**TEXT UNDER STUDY**
>>>
In any case, Rust has already managed other language designers to take a look
into adopting such type systems ideas, in itself that is a big victory from
Rust community.

------
fluffything
> The only real drawback here is that there is some performance hit from
> boxing the futures – but I suspect it is negligible in almost all
> applications. I don’t think this would be true if we boxed the results of
> all async fns; there are many cases where async fns are used to create small
> combinators, and there the boxing costs might start to add up. But only
> boxing async fns that go through trait boundaries is very different.

In a situation like this:

    
    
        trait Foo { async fn foo(&self) -> Bar; } 
        trait Baz: Foo { async fn baz(&self) -> Meow { ...await self.foo() into a Meow ... }
    

you'll end up with boxes of boxes of boxes. It kinds of makes the feature
something for the outermost abstraction layer or you end up with boxes of
boxes of boxes.

> And of course it’s worth highlighting that most languages box all their
> futures, all of the time. =)

It's also worth highlighting that most of those languages (1) have a GC that
makes boxing a much cheaper operation than in Rust, and (2) those languages
aren't advertised as "low-level" languages and that justifies implicit boxing
as a trade-off.
<<<
**GIVEN INFORMATION**
>>>
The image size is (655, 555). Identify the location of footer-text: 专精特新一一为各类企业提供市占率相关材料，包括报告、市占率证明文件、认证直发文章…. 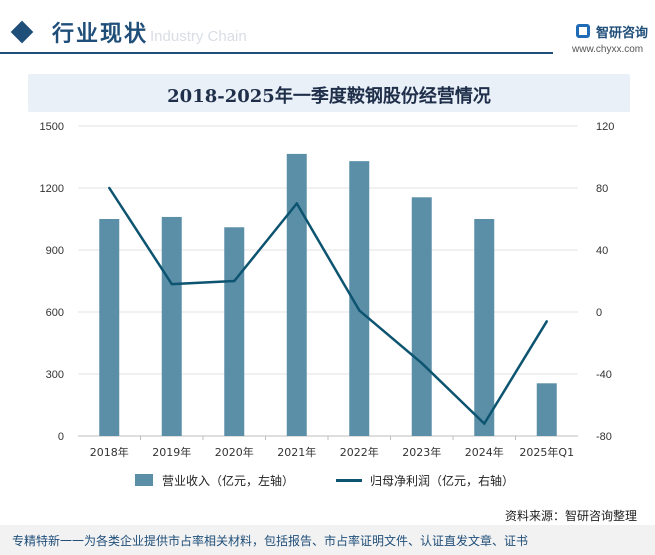
(270, 541).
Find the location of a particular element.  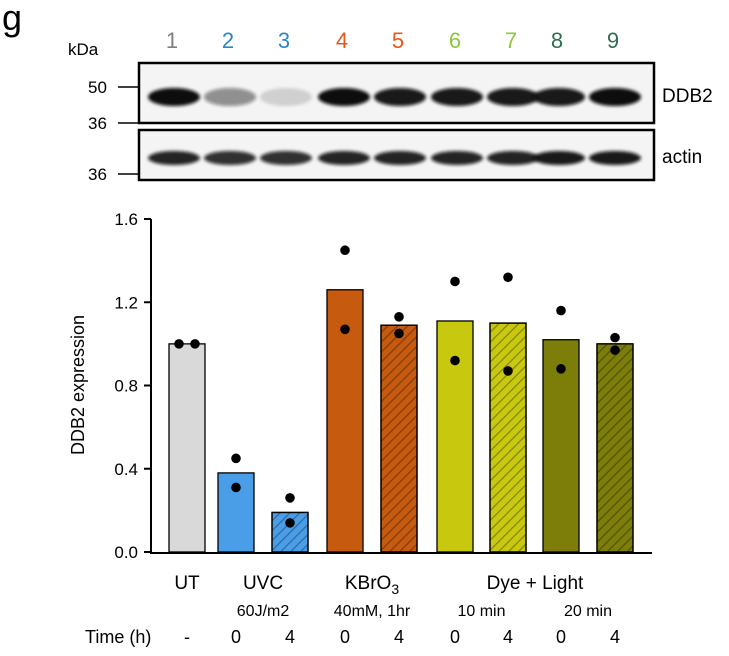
<<<
**REQUIRED ACTIONS**
[a] Translate this sentence from the forum thread on boxing futures in Rust into Spanish: "The only real drawback here is that there is some performance hit from boxing the futures – but I suspect it is negligible in almost all applications."
[b] Answer these questions using the forum thread on boxing futures in Rust.
(i) Which async fns does the quoted passage propose boxing?
(ii) What do most languages do with their futures, according to the thread?
(iii) What two points does the reply make about most of those languages?
[c] Continue the forum thread on boxing futures in Rust, starting right after its last sentence.

**OUTPUTS FOR THE TASKS**
[a] El único inconveniente real aquí es que hay cierta pérdida de rendimiento por aplicar boxing a los futures, pero sospecho que es insignificante en casi todas las aplicaciones.

[b]
(i) Only async fns that go through trait boundaries.
(ii) They box all their futures, all of the time.
(iii) They have a GC that makes boxing a much cheaper operation than in Rust, and they aren't advertised as "low-level" languages, which justifies implicit boxing as a trade-off.

[c]
\---

I feel that async shouldn't really be special but rather just build on other
features that stand on its own. GATs and impl Trait in Traits seem reasonable.
But being able to do dynamic dispatch on trait methods that return a type that
isn't `Sized` seems like a tough problem to solve, and the blog post didn't
managed to convince me that implicit boxing is the right approach here.
AFAICT, we need either some kind of boxing, or better support for unsized
rvalues or similar. I think I would be more comfortable with "sugar" for
boxing if the caller of the trait method were in control of where exactly the
result is allocated (not necessarily a Box), but that calls for some kind of
placement syntax.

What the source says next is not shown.